Friday, September 17, 2010

Edward Taylor and Michael Wigglesworth: Bringin' the word through their poetry

    Michael Wigglesworth.  The Day of Doom. Edward Taylor. Meditation 8.
Doom was easier for me to read. It may be 8 pages front and back of hellfire and brimstone, but it was still easier to read. I could understand it; I could follow the flow of the words. Meditation 8 was trickier to decipher. I cracked open my book this morning to read his work for class, and I was quite bamboozled by the first sentence. "I kenning through Astronomy Divine/ The World's bright Battlement, wherein I spy/ A Golden Path my Pencil cannot line,/ From that bright Throne unto my Threshold lie." (Taylor)
   
    HUH?

    I guess it is not a good idea to read Taylor first thing in the morning. Upon further explication and thorough re-reading, I can usually find the beauty, the meaning, the message in poetry. Edward Taylor is making me work for my understanding in this poem, though! Luckily Meditation 8 is annotated, but I can't help but wonder, is he just making up words? What on earth does "kenning" mean?
    Dictionary.com says the word "ken" means to have knowledge of or to understand something.The annotation for the first phrase "translates it" as "discerning, by means of 'divine astronomy,' the tower of heaven." Well, okay. We'll go with that.

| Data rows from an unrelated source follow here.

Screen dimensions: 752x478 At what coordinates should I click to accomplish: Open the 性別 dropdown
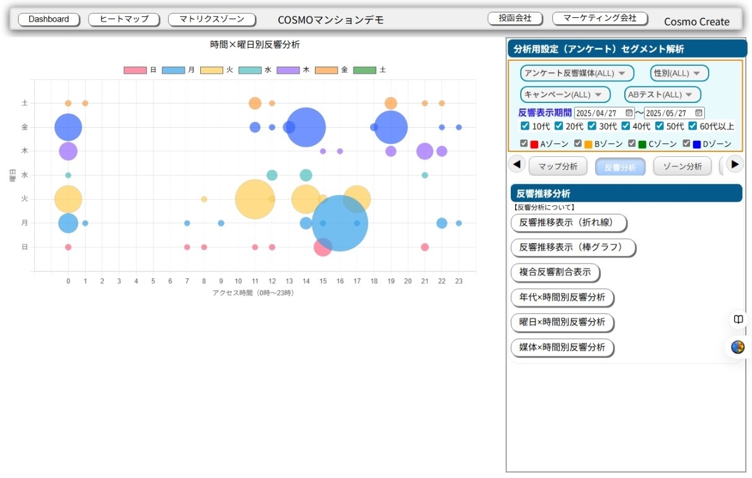tap(679, 73)
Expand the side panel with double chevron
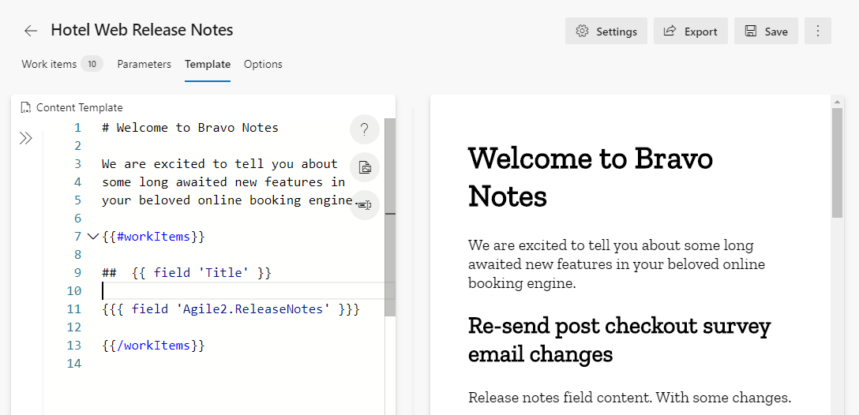 tap(26, 139)
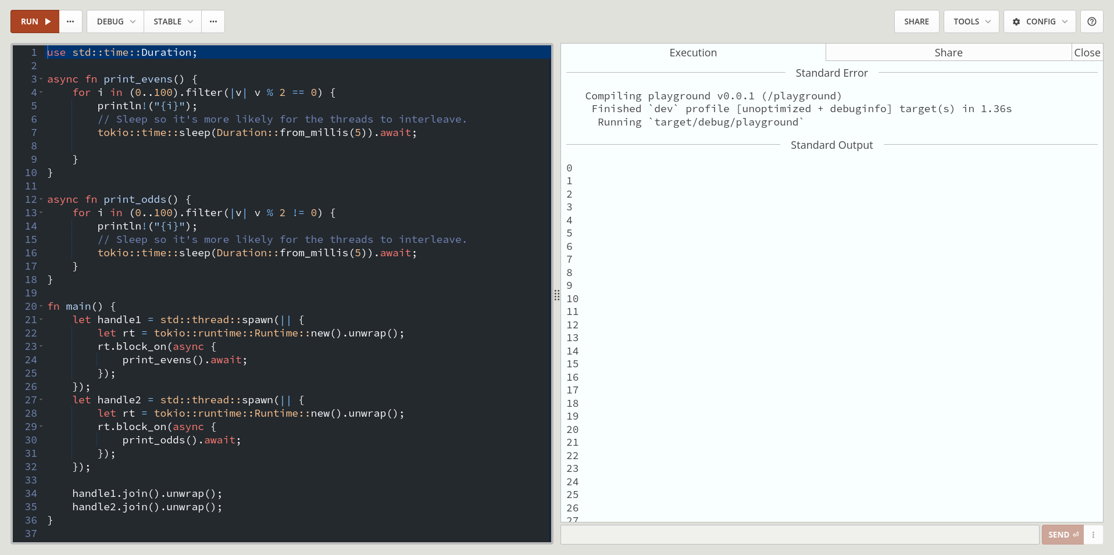Open advanced options ellipsis after STABLE
Image resolution: width=1114 pixels, height=555 pixels.
coord(213,22)
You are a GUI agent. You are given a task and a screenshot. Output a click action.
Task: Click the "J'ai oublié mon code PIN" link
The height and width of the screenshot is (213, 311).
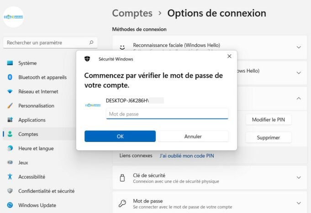[x=186, y=156]
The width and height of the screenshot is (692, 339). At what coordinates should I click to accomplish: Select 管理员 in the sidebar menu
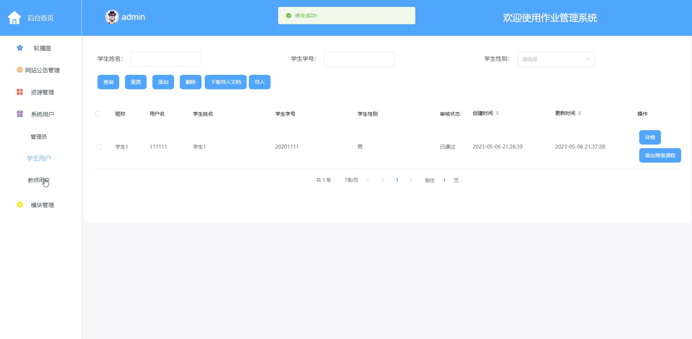click(39, 137)
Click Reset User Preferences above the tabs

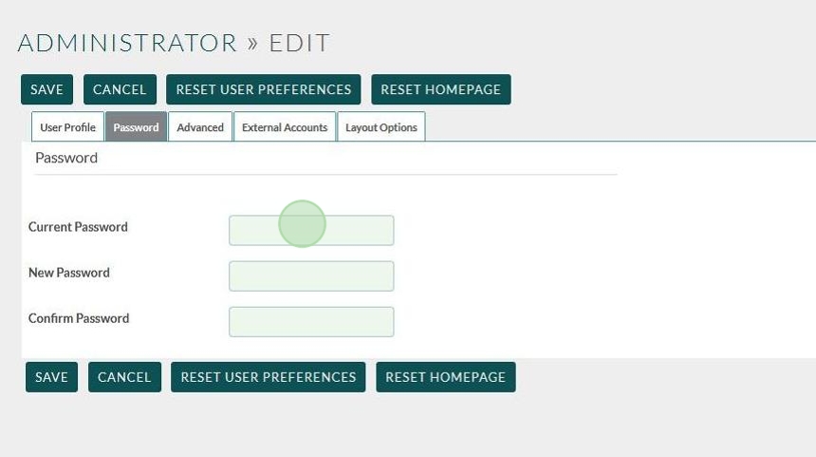tap(264, 89)
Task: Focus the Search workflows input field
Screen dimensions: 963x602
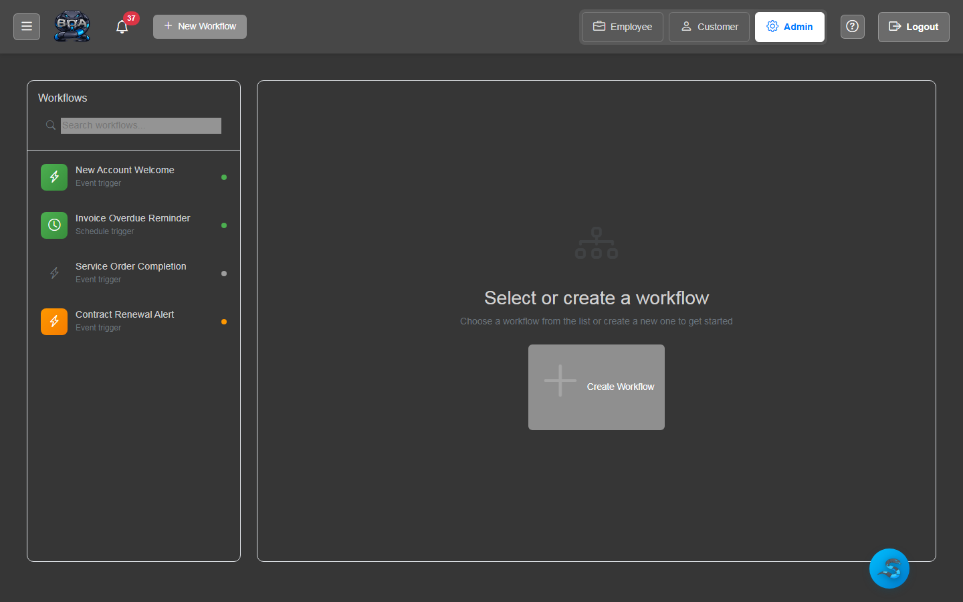Action: (x=140, y=126)
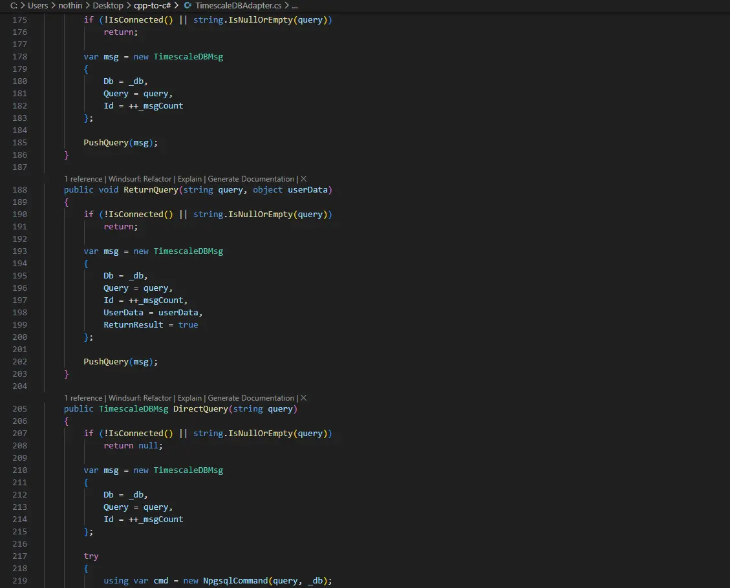
Task: Expand the ellipsis symbol breadcrumb
Action: (294, 5)
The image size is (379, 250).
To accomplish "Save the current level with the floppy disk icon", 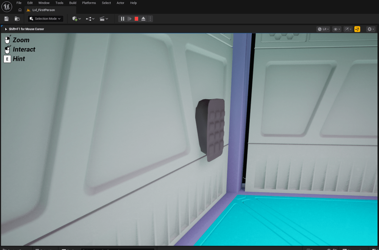I will [6, 19].
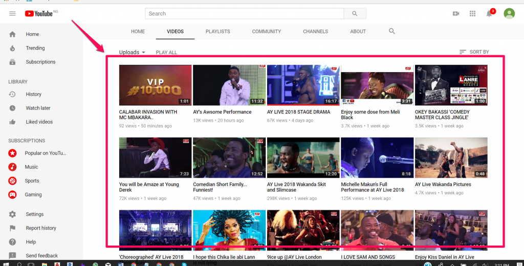524x266 pixels.
Task: Open Watch later in the library
Action: (38, 108)
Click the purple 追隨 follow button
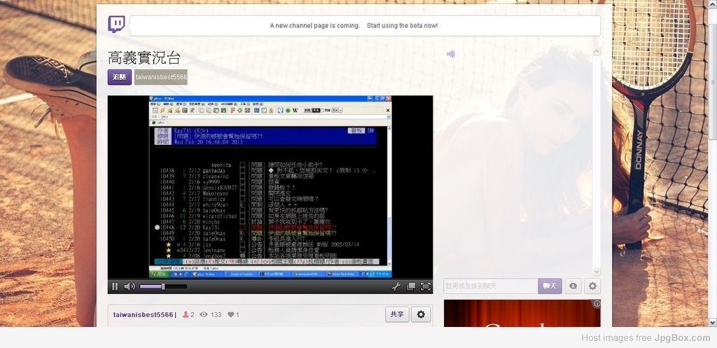 click(x=119, y=77)
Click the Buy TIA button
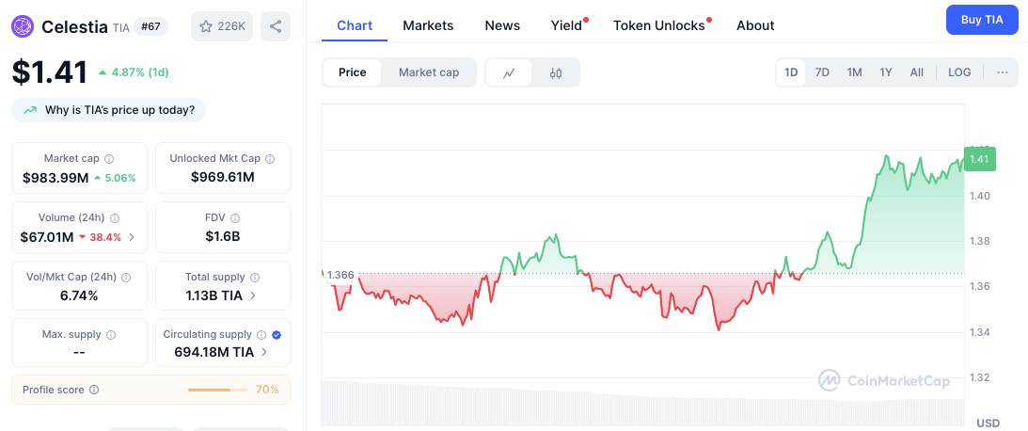This screenshot has height=431, width=1028. [982, 20]
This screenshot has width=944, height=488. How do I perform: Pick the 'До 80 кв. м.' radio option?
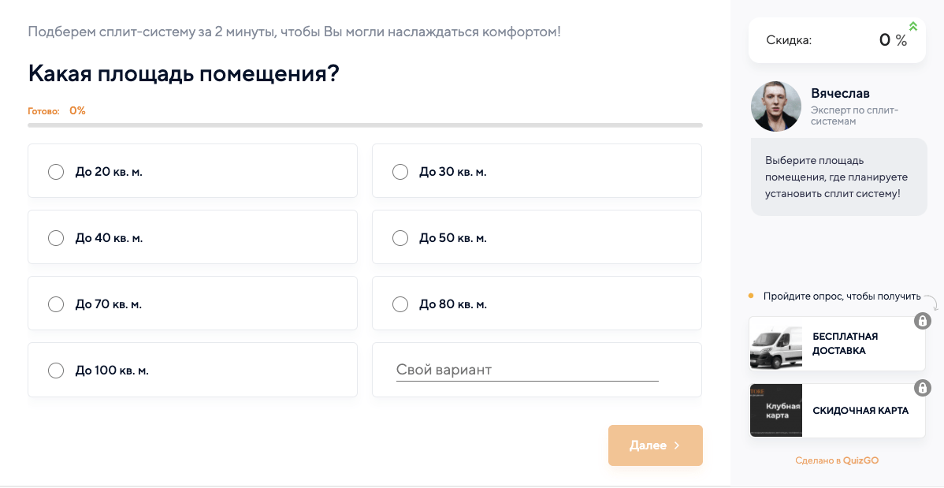(x=400, y=304)
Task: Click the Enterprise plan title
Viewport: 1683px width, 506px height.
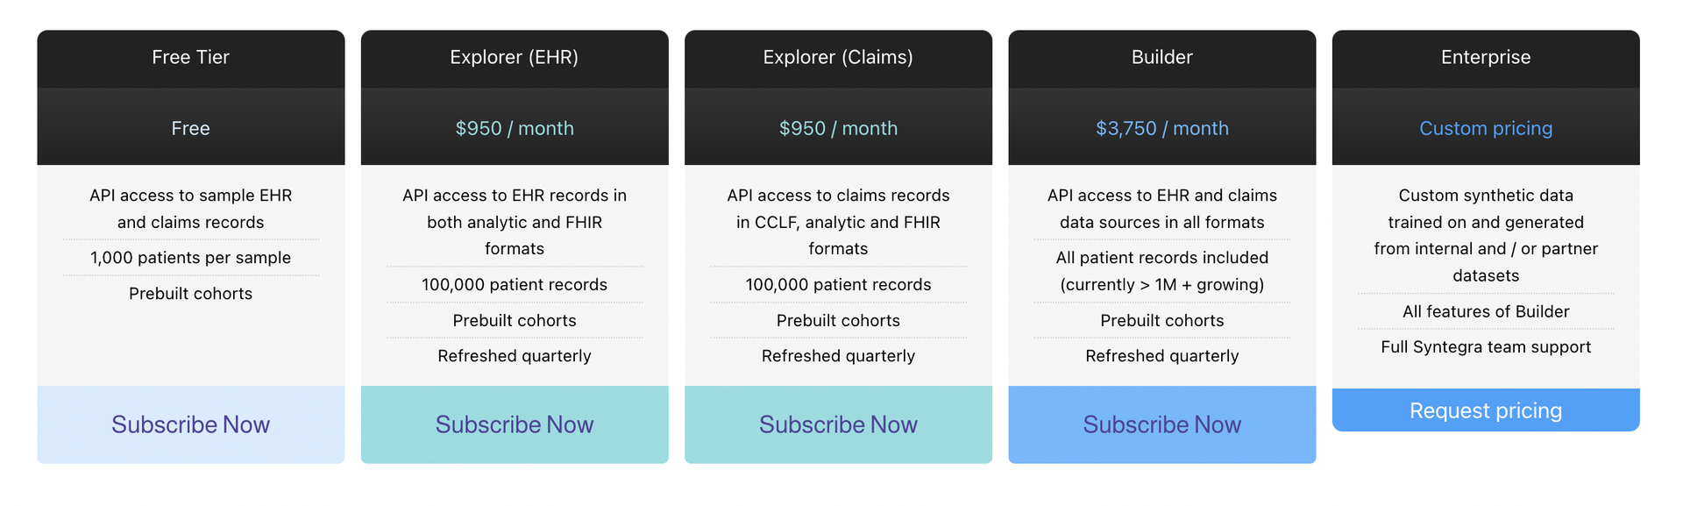Action: click(x=1486, y=58)
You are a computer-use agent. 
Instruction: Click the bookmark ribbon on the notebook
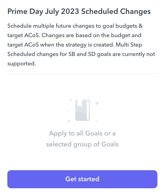tap(79, 104)
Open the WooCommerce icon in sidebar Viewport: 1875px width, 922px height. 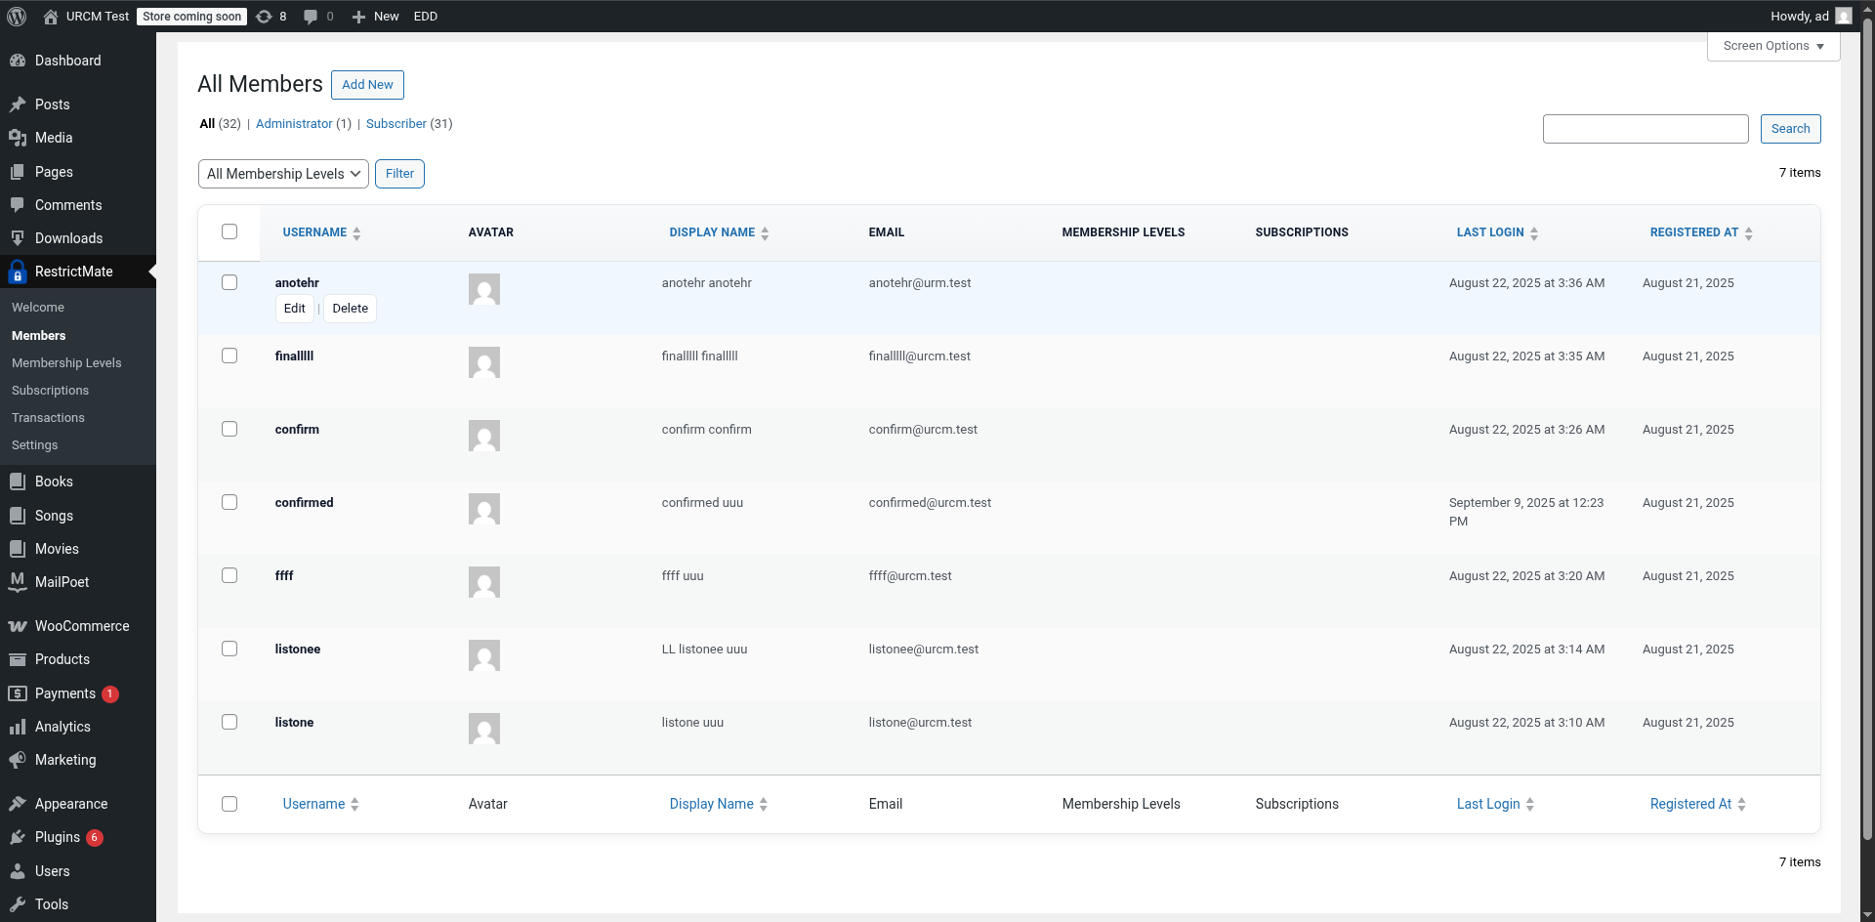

    See, I can figure things out if I take the time to detassle the poem. I think I had a bad attitude about Taylor's pieces because he is so much more...Renaissance than Wigglesworth or any of the other colonial poets thus far. I was attempting to write this blog earlier but words just would not come to me. I was so frustrated by the way he writes that I vented into a different blog something along the lines of: "Taylor is all frilly Biblical references and Shakespearian linguistics." Yet to say I do not enjoy such poems would be a lie, and so I dug into his Meditation 8 a little more. Edward Taylor is not quite so frustrating and intimidating as I first thought him to be. And yes, I deep down know that I can appreciate his style of Biblical writing because we all need a little Taylor in the midst of Wigglesworths and Bradfords.

1 comment:

  1. Yes, I also felt Edward Taylor was more difficult to understand. I simply got frustrated at first as well. Then I began to wonder do you feel he wrote in this style to show is superiority? That he was smarter than the average person? Or do you think his personality was to write as you put it more Renaissance style since that was who he was?